Abstract
Marxism understood its relationship to Hegel’s speculative idealism – following respective programmatical formulas in Marx, Engels, and Lenin – as the procedure of its materialistic “reversal” (“Umkehrung,” or “Umstülpung”). Taking, however, the complex structure of speculative idealism seriously the question arises as to how such a “reversal” is systematically and methodologically possible at all, going beyond a mere metaphor. Among the philosophically most ambitious projects intending to clarify this question and its theoretical and practical implications is the German Marxist philosopher Hans Heinz Holz’ (1927-2011).
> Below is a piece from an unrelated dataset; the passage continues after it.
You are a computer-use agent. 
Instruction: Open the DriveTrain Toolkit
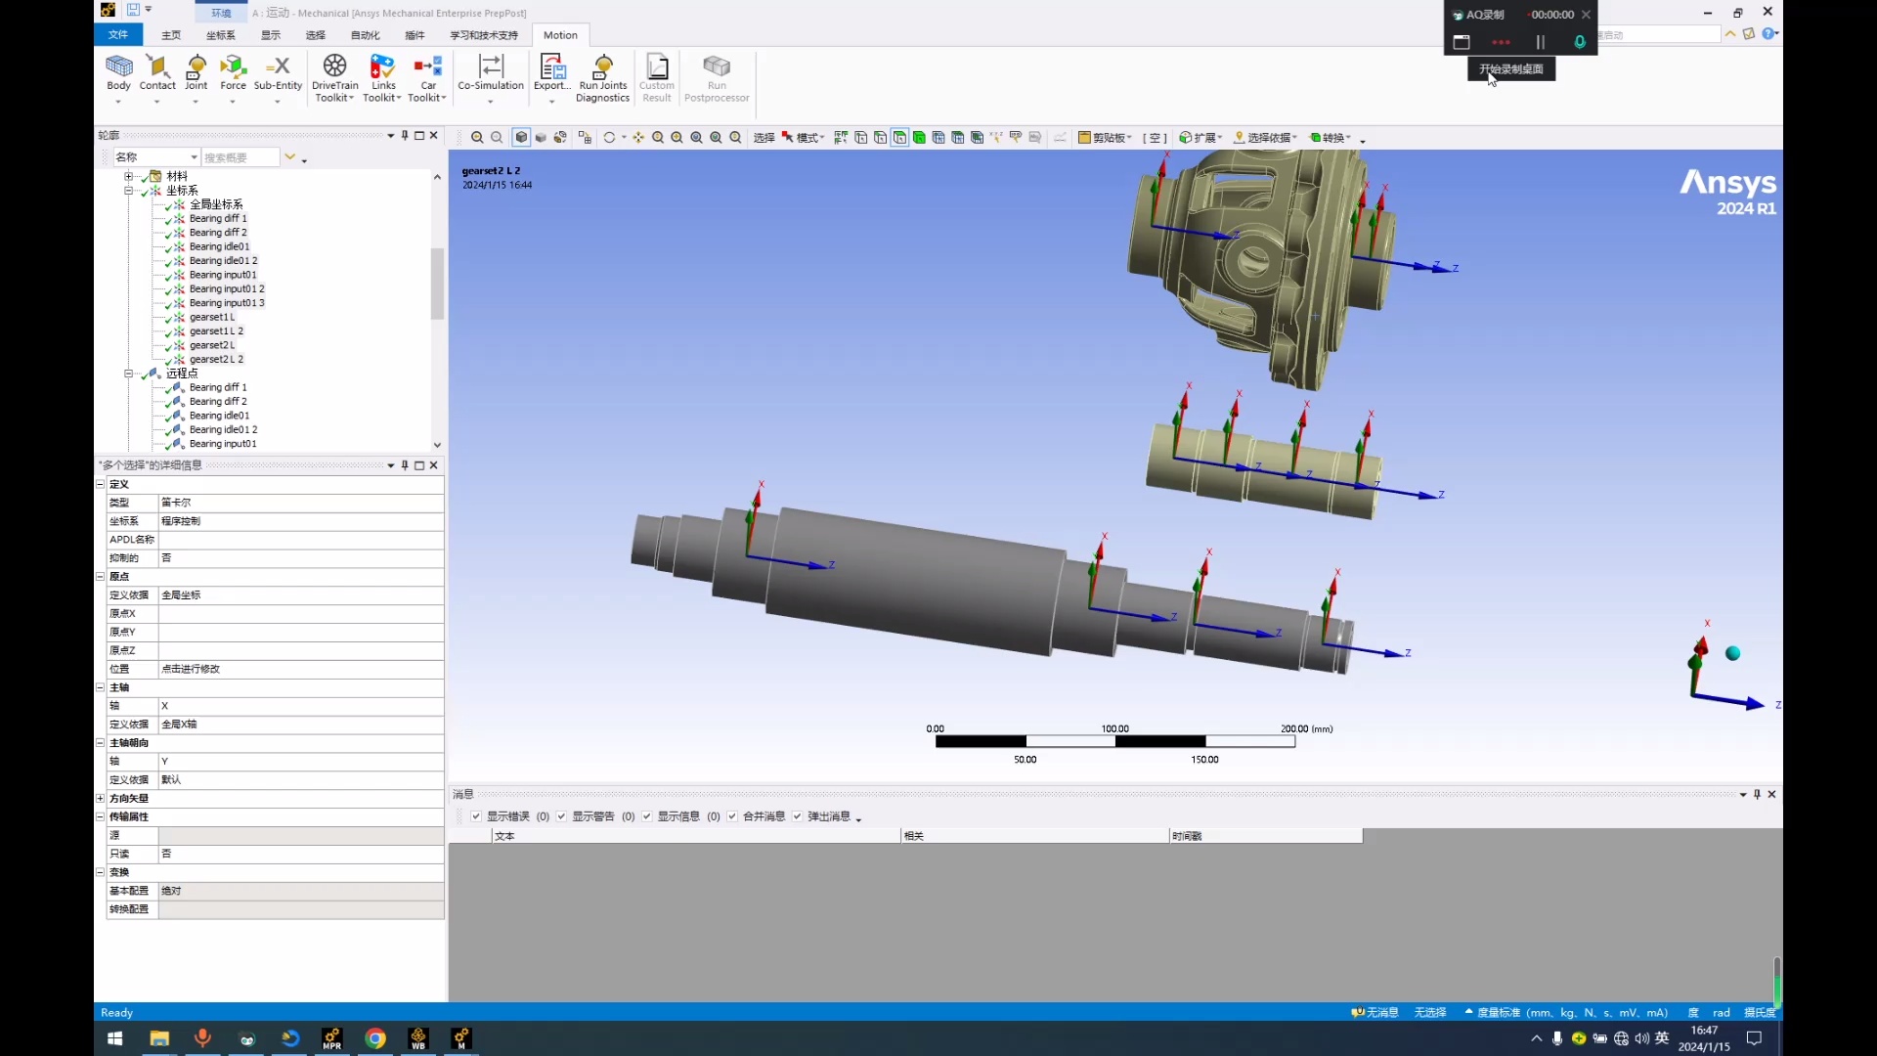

By taking Hegel’s speculative philosophy and its systematic framework – and, along with it, the entire pre-Hegelian tradition of speculative metaphysics – as seriously as, both from part of the Marxist tradition and of non-Marxist philosophy, hardly anyone does, he puts forward that Marxism ultimately remains structurally dependent on speculative idealism and, accordingly, should be understood as its “materialistic reading.”
It is the aim of the present paper to outline and – from a Hegelian position– critically discuss the program of this “materialistic reading.” By so doing the paper points to the relevance of this subject not only for Marxism but – as its particular focus – for interpretations of Hegel’s philosophy that are interested both in its strong systematic claims and in its metaphysical function in terms of our practical-political orientation in the world.
Hegel; Absolute Idea; Metaphysics; Materialism.